## Text block

In her home, Maralyn Budke has a series of framed checks hanging on a wall. The first check, from former New Mexico Gov. Garrey Carruthers, is for $1. The second is for $2, the third $3 and the fourth $4. The checks, totaling $10, are the yearly salaries she insisted on receiving from Carruthers, a Republican, while she was his chief of staff from 1987 to 1990.
“Oh, it was never about the money,” she said, shrugging off the amount of service she provided during that time. She often worked 15-hour days and came out of retirement to serve in Carruthers’ administration . But to know Budke is to know modesty.
Despite her ability to downplay accomplishments, Budke’s effect on state government has been a lasting and respected one. Many people consider her to be one of the most important woman to ever work in state government.
A longtime Republican until recently and former director of the Legislative Finance Committee, Budke was never known to let her political affiliation get in the way of helping New Mexico advance. However, she switched to the Democratic Party a couple months ago “over the whole Terri Schiavo mess,” she said.
While in state government, she helped the state tie its income-tax system to the federal model and started creating budgets, something she said the state hadn’t done in an organized way.
“I think of myself as a government mechanic,” she said. “I’ve never wanted to be the person out in the front. I liked doing the day-to-day things.”
Budke was the first woman to hold the job of director of the finance committee. She has also done substantial work on the funding formula for New Mexico’s universities, assisted Sangre de Cristo Animal Protection and sat on the University Hospital board of trustees.
Budke is 70, an age she feels grateful for reaching after surviving tongue cancer. She has never married and lives with her two Dobermans. These days, she frequently goes on African safaris.
She got her start at The University of New Mexico as a political-science student who became an intern at the Legislature. She graduated, worked for Republican Gov. David Cargo and moved onto working with the Legislative Finance Committee. Throughout that time, her father, a Texas utility executive who left her well off, wrote her a letter each day. He had high expectations , and Budke suspects she got much of her drive and wisdom about dealing with people from him.
Budke is a leader who doesn’t often claim credit for herself, friends say. One friend, Pamela Minzner, wrote: “She seems content to let others bloom. Perhaps that has been a particular reason for her success .”
Carruthers called her “the boss” and is reported to have asked her at least three times to be his chief of staff before she finally accepted. Budke said it was well known that Carruthers never asked for something a second time. She seemed to be one of the rare exceptions.
“She was my mentor, my policy adviser as well as the sounding board … ,” Carruthers wrote in a letter to the Living Treasures Committee. “Through all of this she spoke not of political positions or political advantage, but only of New Mexico.”

## Recorded information
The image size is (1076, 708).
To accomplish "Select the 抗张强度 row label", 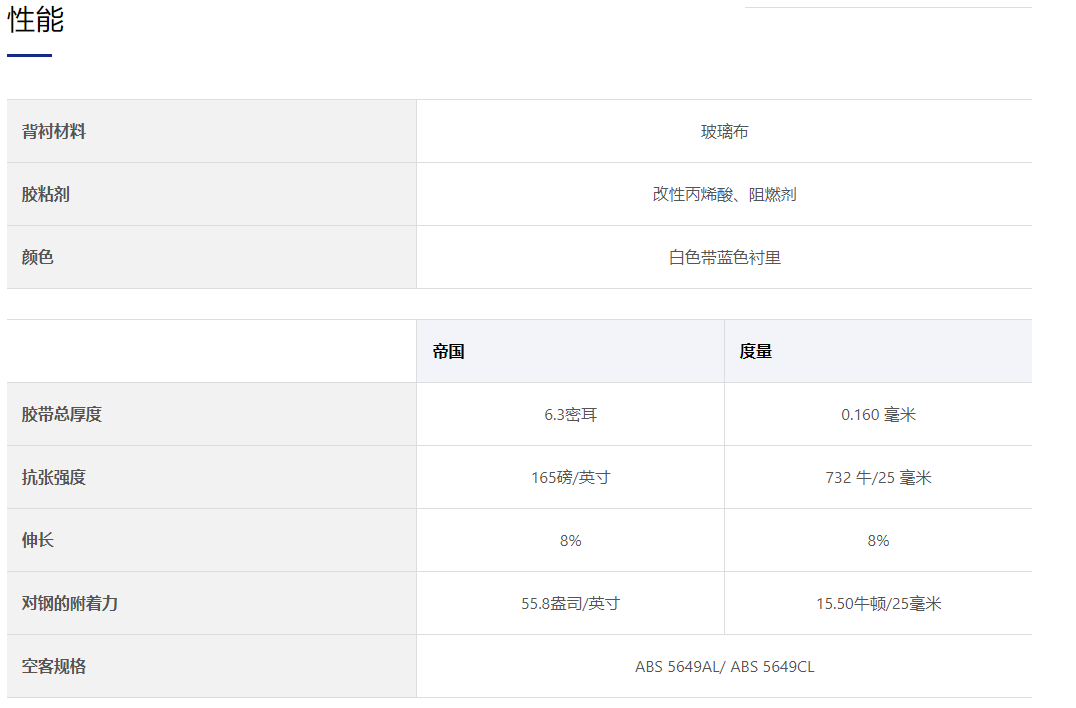I will pos(54,478).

## Work request 1
In the Maralyn Budke profile, how many times is Carruthers reported to have asked her to be his chief of staff before she accepted?
## Work request 2
Reproduce the part of the Maralyn Budke profile starting with "Budke was the" and going on through "board of trustees.".

## Your response 1
At least three times.

## Your response 2
Budke was the first woman to hold the job of director of the finance committee. She has also done substantial work on the funding formula for New Mexico’s universities, assisted Sangre de Cristo Animal Protection and sat on the University Hospital board of trustees.